Martin after draft: It doesn’t stop here
Tyrese Martin was drafted in the second round of the NBA draft on Thursday night, landing with the Atlanta Hawks as the only Big East player selected in this year’s draft.
He attended a ceremony proclaiming June 24 “Tyrese Martin Day” in his hometown of Allentown, Pennsylvania, on Friday, will fly down to Atlanta on Sunday and head out to Las Vegas on July 5 to begin NBA Summer League play.
Not bad for a guy who didn’t earn any postseason honors from his league this season.
“Only Big East guy drafted,” Martin pointed out, “and didn’t even make honorable mention. But that’s all right.”
Indeed, Martin holds no grudges. His postseason snub may have fueled him in the Big East Tournament (he was named to the alltourney team), but he’s over it.
“It’s not that it bothers me,” he told Hearst Connecticut Media on Saturday afternoon. “It just goes to show that those awards really don’t mean anything. Players are players, at the end of the day.”
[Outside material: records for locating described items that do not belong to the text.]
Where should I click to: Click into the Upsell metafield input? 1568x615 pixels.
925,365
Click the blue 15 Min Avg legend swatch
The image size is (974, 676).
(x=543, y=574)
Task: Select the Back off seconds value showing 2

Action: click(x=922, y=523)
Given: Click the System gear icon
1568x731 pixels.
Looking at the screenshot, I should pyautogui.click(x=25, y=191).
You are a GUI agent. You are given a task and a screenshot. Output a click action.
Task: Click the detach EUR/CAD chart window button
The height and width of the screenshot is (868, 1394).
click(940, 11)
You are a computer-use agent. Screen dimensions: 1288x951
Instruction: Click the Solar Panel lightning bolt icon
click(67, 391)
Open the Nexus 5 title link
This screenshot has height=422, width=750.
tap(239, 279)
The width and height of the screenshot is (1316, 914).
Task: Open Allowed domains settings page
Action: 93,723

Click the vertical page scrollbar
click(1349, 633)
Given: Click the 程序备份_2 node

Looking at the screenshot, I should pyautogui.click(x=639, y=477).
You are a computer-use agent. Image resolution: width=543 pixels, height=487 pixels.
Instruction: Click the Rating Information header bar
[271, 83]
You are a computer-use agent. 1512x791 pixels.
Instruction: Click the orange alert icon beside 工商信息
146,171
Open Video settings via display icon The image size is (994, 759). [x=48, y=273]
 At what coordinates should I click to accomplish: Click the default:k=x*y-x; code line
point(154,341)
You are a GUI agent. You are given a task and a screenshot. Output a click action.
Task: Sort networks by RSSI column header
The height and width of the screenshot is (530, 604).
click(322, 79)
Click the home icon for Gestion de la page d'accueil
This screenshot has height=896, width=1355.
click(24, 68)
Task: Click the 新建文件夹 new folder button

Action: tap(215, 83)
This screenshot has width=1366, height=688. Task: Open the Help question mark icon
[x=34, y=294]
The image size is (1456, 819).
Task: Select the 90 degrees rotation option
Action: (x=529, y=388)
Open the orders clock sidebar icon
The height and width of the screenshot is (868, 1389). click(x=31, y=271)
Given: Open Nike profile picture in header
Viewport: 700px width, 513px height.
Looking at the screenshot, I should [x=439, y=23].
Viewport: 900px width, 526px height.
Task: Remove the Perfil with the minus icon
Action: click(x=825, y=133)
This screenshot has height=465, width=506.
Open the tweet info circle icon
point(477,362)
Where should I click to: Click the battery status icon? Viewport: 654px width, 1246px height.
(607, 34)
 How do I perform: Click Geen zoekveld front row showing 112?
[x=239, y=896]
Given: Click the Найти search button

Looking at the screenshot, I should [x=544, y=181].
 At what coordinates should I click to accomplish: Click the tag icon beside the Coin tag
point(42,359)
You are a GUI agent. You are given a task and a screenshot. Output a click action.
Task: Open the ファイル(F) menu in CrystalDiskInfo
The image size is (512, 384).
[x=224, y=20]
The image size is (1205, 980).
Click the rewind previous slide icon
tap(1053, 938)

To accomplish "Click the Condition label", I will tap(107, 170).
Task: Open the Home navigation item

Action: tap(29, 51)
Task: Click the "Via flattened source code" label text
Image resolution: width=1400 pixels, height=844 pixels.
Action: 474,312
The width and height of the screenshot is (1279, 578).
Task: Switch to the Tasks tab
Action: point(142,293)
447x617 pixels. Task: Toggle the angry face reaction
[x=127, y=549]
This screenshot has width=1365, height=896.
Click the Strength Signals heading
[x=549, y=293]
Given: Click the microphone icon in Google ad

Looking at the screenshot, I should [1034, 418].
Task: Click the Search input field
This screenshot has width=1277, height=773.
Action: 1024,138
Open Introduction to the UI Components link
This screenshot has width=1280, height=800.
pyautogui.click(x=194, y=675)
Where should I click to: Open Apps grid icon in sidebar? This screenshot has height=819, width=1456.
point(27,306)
Martin certainly showed he was a player this past season at UConn, averaging 13.6 points and 7.5 rebounds per game while shooting 43 percent from 3-point range. He showed even more at the Portstmouth Invitational, earning an invite to the NBA G League Elite Camp and was impressive during several workouts with NBA teams over the past few weeks.
On Thursday night, he knew Atlanta was one of three teams interested in drafting him, along with Orlando and San Antonio. When it was announced that Golden State was trading its pick at No. 51 to the Hawks, and reports began circulating that Martin would be selected, his friends and family gathered at a local restaurant hid his cell phone and kept him away from the news as much as possible.
When Martin’s name was announced, a lot of
hard work, from two years at Rhode Island to the past two at UConn, had finally paid off.
“I’m very excited. I couldn’t be more proud of myself,” Martin noted. “But it doesn’t stop here.”
Martin said he truly valued his two seasons in Storrs.
“I learned a lot from my time there,” he said. “(Dan) Hurley, Kimani (Young), Coach (Tom) Moore and Coach (Luke) Murray for the one year he was there, they pushed me to limits I didn’t know. They made me uncomfortable every day in practice for times like this, to where I was able to be my best when I needed to be, at the right time. They prepared me for that.”
But, as Tyrese Martin noted, it doesn’t stop here.